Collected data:
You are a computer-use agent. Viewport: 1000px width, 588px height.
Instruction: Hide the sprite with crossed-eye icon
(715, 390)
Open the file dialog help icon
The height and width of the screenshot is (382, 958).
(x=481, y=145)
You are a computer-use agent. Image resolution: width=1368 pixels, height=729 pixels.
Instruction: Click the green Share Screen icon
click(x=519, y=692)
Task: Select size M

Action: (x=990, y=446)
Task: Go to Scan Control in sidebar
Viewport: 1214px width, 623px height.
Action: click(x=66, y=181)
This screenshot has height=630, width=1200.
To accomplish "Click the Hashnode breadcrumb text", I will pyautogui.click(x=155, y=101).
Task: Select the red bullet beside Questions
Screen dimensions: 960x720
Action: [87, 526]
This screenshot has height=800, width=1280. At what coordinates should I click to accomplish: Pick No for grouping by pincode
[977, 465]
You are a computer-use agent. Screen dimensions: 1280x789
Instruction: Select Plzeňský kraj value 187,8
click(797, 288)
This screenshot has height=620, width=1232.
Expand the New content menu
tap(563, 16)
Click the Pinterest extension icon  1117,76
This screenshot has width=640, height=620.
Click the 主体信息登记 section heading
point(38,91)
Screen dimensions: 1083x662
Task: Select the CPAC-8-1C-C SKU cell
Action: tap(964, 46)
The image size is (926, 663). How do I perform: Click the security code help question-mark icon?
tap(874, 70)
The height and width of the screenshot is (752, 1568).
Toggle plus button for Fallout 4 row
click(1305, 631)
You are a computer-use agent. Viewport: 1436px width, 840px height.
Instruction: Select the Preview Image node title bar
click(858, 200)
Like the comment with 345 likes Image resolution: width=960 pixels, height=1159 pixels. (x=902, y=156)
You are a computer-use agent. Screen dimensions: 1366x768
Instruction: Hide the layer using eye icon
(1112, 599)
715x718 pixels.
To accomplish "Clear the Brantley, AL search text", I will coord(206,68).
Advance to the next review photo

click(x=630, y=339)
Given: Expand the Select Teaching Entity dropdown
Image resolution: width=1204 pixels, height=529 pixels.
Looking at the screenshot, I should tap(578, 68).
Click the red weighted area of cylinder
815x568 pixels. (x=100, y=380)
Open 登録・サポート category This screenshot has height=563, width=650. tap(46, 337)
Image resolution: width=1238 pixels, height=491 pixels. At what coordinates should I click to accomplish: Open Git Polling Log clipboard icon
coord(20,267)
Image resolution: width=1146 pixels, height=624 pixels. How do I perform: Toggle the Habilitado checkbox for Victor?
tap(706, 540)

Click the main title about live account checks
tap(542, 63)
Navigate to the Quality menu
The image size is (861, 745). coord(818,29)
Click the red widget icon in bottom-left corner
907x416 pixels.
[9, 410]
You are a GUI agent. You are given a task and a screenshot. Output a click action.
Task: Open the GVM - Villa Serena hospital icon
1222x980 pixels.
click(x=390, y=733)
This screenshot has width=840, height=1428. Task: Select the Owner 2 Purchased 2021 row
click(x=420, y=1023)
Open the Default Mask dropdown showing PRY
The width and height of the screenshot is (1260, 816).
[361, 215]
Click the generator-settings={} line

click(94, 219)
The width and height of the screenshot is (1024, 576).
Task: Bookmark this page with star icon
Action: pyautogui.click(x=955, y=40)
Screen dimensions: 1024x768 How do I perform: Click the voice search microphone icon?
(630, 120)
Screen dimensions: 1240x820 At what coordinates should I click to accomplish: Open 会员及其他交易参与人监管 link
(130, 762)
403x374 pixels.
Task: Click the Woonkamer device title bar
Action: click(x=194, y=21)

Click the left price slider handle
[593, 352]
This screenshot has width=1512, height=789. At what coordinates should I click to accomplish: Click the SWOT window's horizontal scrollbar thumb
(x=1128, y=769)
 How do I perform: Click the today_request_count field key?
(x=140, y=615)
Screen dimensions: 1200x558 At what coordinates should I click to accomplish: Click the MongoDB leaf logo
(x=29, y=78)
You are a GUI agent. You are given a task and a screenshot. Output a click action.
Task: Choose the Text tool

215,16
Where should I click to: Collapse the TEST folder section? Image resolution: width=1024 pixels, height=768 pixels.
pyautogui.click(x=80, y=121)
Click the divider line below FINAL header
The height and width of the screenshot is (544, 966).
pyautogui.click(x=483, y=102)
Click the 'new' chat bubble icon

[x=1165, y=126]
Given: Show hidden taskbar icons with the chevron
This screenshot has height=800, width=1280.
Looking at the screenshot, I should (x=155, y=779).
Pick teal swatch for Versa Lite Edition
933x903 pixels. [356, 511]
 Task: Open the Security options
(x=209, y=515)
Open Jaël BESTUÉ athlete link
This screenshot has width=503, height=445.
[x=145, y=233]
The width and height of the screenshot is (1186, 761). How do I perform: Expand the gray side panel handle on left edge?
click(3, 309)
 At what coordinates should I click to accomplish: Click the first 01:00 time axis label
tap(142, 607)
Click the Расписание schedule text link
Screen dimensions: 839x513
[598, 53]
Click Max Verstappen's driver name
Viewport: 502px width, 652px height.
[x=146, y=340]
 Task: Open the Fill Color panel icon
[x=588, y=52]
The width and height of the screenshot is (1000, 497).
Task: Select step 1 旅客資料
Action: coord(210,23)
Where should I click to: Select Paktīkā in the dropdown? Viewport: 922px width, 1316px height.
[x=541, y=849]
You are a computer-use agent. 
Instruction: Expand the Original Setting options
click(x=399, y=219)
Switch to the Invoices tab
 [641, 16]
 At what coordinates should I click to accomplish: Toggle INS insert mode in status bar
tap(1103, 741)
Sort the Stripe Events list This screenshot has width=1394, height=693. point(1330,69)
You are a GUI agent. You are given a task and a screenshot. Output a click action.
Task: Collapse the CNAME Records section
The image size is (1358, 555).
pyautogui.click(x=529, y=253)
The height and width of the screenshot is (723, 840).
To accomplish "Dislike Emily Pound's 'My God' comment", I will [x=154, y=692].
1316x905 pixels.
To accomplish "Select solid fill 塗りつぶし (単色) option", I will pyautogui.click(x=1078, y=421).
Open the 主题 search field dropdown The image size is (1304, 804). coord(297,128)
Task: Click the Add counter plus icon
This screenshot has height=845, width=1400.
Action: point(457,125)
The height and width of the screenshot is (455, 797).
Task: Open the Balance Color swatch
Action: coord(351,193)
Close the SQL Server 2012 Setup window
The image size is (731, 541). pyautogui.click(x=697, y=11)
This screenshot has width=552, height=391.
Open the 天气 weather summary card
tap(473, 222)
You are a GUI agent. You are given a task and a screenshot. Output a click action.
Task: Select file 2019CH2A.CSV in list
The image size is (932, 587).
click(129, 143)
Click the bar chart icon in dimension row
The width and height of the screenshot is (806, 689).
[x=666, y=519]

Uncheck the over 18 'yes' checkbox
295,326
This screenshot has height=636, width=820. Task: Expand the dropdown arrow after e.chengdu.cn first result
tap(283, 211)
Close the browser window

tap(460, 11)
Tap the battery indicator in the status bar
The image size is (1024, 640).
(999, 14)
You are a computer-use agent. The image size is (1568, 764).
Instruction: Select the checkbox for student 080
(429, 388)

Directions:
The answer should hold exactly the lines running from the one with "Close the browser window" to the final line of the data, both ends counted.

Task answer:
Close the browser window

tap(460, 11)
Tap the battery indicator in the status bar
The image size is (1024, 640).
(999, 14)
You are a computer-use agent. The image size is (1568, 764).
Instruction: Select the checkbox for student 080
(429, 388)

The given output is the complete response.